Reviewing the Review: May 20 2007

Today’s New York Times Book Review is practically a “global politics” theme issue with a few fiction reviews sprinkled within. The lack of literary material will annoy some readers, though I am grateful that the editors chose not to pound on the main theme too hard (as in recent weeks). Despite the presence of big articles on nuclear proliferation and presidential history that could just as well have run in this newspaper’s “Week In Review” section, it’s the small review of novels and short story collections that shine — lightly, if not quite brightly — in today’s publication.

I like Meg Wolitzer, who is very much at home writing about cozy Manhattan literati tableaus. It’s no big shock that she likes Sheridan Hay’s The Secret of Lost Things, a romantic pas de deux of likable lit-freaks, set in a used book store that resembles the Strand. I wish she’d pointed out that The Secret of Lost Things is a dreadful title, but I guess that’s okay.

Amidst the continuing barrage of books that carry on the stories of Rhett Butler and Michael Corleone, I’m glad to hear that a writer named R. N. Morris has produced a novel, The Gentle Axe, that carries on the activities of Dostoevsky’s detective Porfiry Petrovich (from Crime and Punishment) after throwing Rodya Raskolnikov in jail, but does so with a subtle and educated touch. Liesl Schillinger approves of the work, though she refers to it as CSI: St. Petersburg.

Maile Meloy makes Helen Simpson’s story collection In The Driver’s Seat sound appealing and worthwhile. Susann Cokal explains the setup of The Religion, another badly-titled but apparently worthy book, which follows a 16th-century Saxon boy caught in the wars between European Christians and Turkish Muslims. There’s also a useful and substantial consideration of Ralph Ellison and of a new Ellison biography by Arnold Rampersad. More than a decade after his death, a collective understanding of the Invisible Man author’s complex and often contradictory post-fame career is beginning to emerge.

Then there are the political articles, including Jonathan Raban’s cover piece on William Langewiesche’s The Atomic Bazaar, which is fine except that I read articles on important subjects like this all the time elsewhere and don’t find this treatment particularly distinctive. A book called Presidential Courage: Brave Leaders and How They Changed America by Michael Beschloss strikes me as achingly boring, and maybe that’s why I couldn’t get halfway through Mary Beth Norton’s review.

There’s a two-article spread on two books that reach opposite conclusions on the same subject, Brothers: The Hidden History of the Kennedy Years by David “Salon.com” Talbot and Reclaiming History: the Assassination of President John F. Kennedy by Vincent “Helter Skelter” Buglioisi.

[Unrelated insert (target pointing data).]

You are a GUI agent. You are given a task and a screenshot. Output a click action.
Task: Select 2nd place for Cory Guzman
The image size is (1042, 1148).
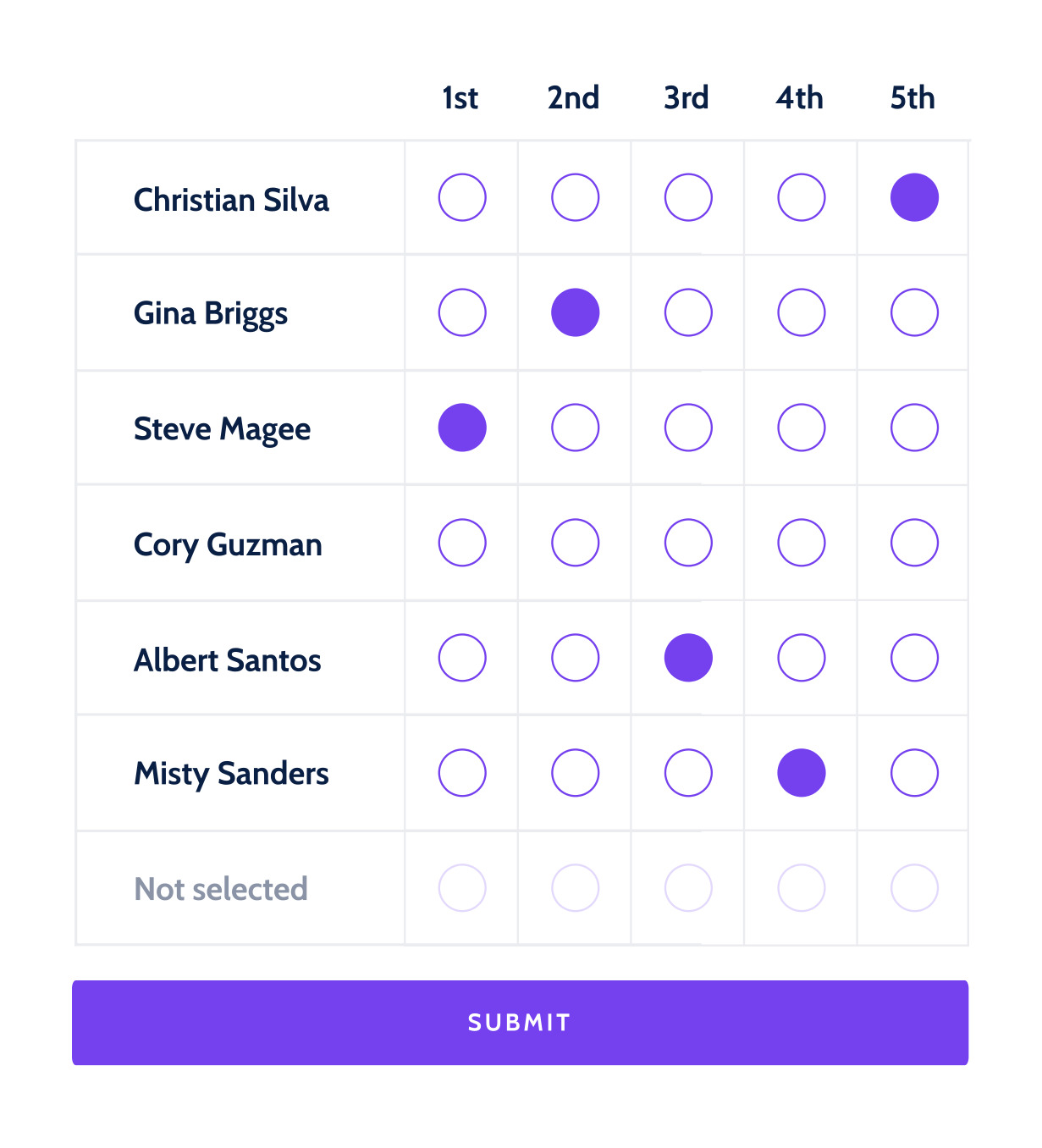click(576, 543)
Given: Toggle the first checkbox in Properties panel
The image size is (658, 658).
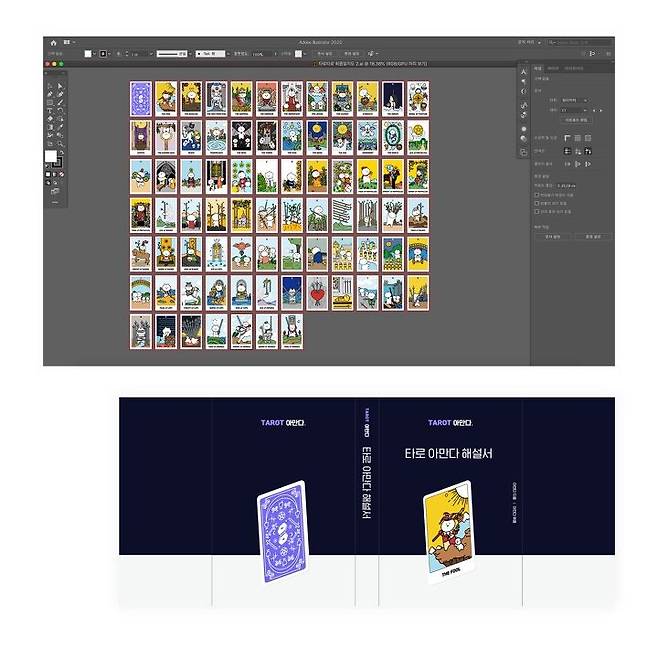Looking at the screenshot, I should [x=536, y=194].
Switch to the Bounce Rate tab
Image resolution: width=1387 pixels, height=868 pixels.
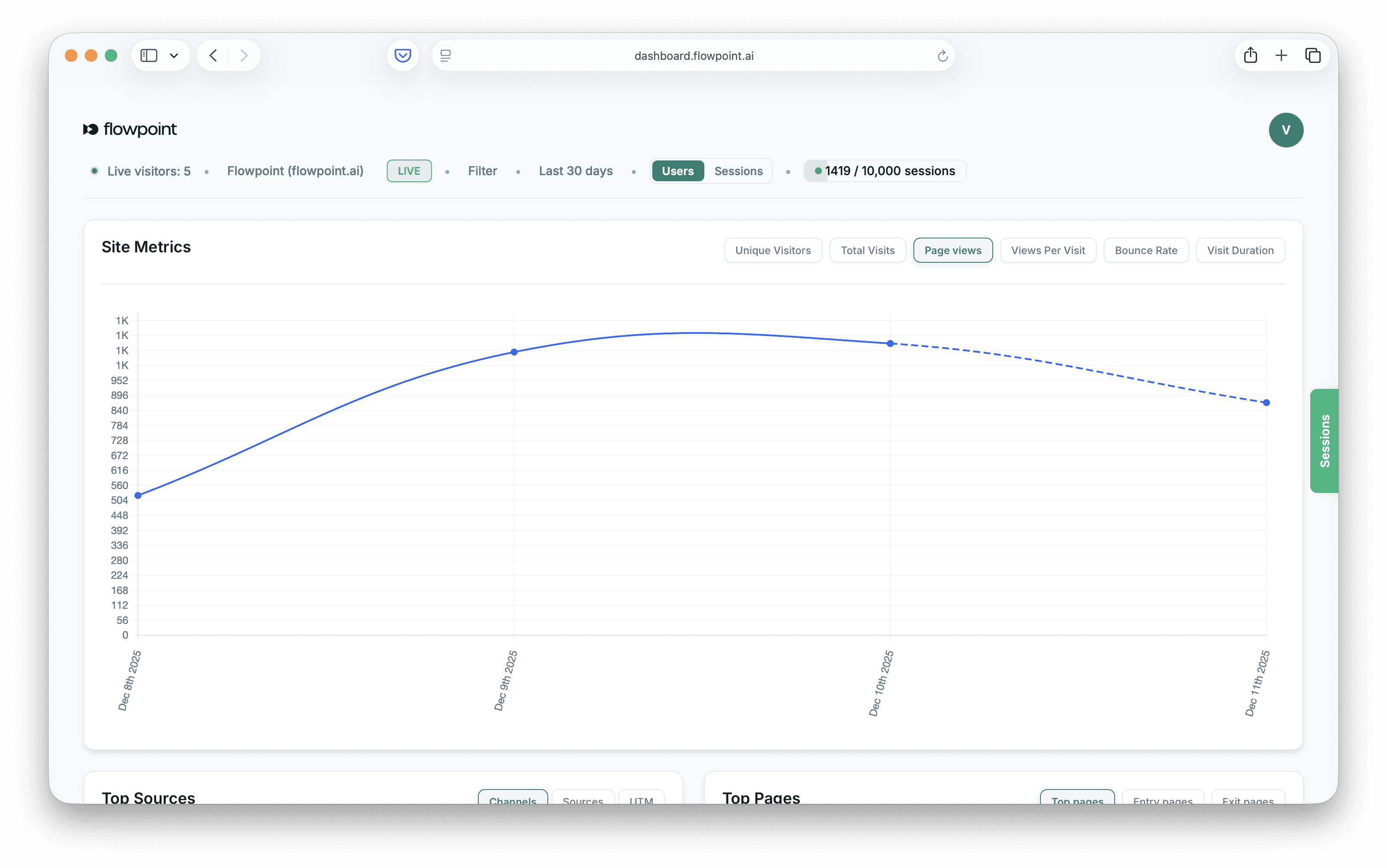(x=1145, y=250)
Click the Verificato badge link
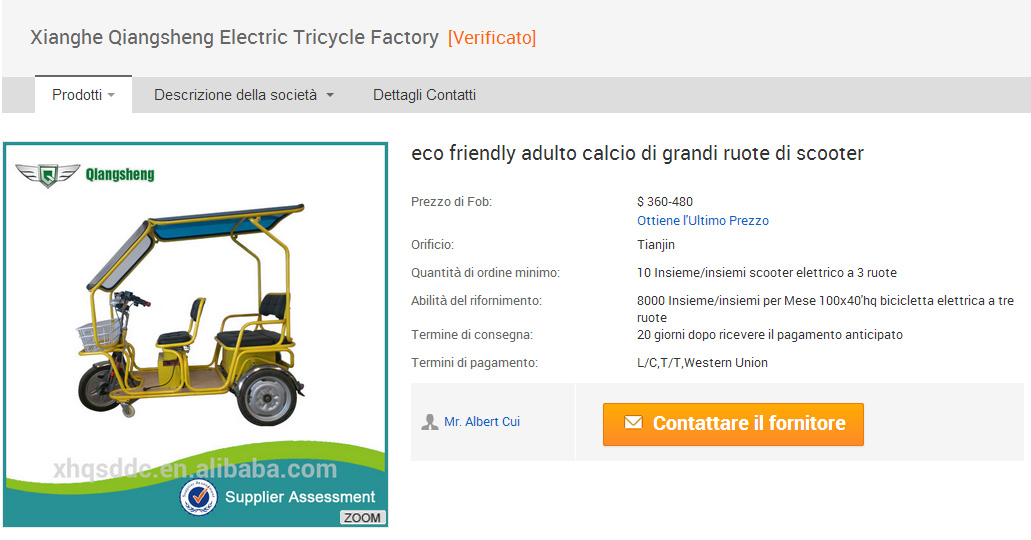The height and width of the screenshot is (540, 1031). pyautogui.click(x=492, y=38)
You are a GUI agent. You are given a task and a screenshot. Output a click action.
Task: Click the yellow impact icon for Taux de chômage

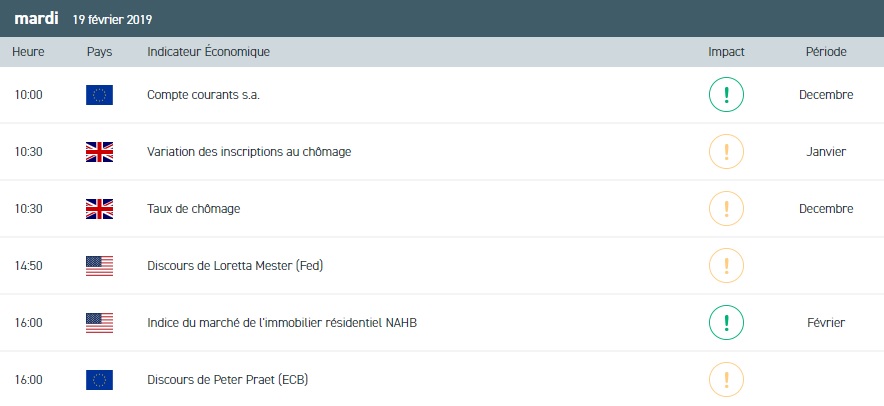(x=726, y=209)
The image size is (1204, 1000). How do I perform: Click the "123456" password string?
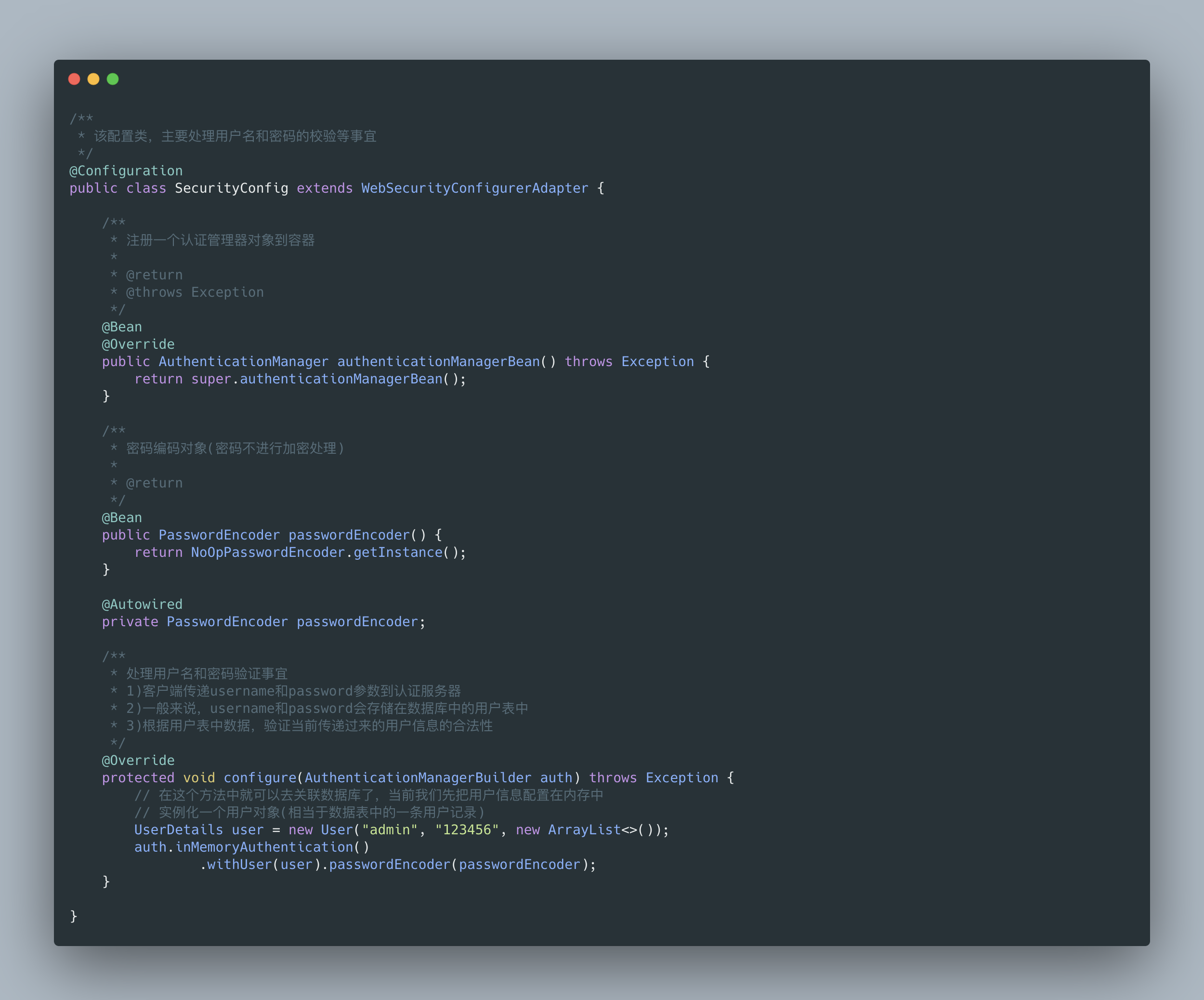(467, 829)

Bugliosi believes that grassy-knoll conspiracy theorists should be “ridiculed, even shunned”, according to Bryan Burrough, who applauds this idea though he certainly doesn’t make a case for it. It’s a funny review, though, and I enjoy hearing Burrough complain about being paid a standard wage (“I can now buy that loaf of bread I’ve been saving for”) for reviewing a 1,612 page book. Tell it to the National Book Critics Circle, Burrough, and maybe they’ll get a petition going on your behalf.

On the opposite page, Alan Brinkley provides a less amusing but more measured consideration of David Talbot’s argument for the continuing investigation into the assassination. Personally, I’m about 50-50 on this big question, and I’m tired of discussing it. I’d rather talk about more current and relevant conspiracy theories, like why Attorney General Alberto Gonzales is stubbornly refusing to resign despite the overwhelming evidence against him.

Finally, Rachel Donadio’s article on an evergreen guide to structured debate, Robert’s Rules of Order, is quite interesting, and a good complement to the virtual Kennedy-book debate a few pages earlier in this issue. I’ve often hoped for a revival of the classic form known as “parliamentary debate” (which I enjoyed studying and practicing in college) and I hope this article is a sign of a coming trend.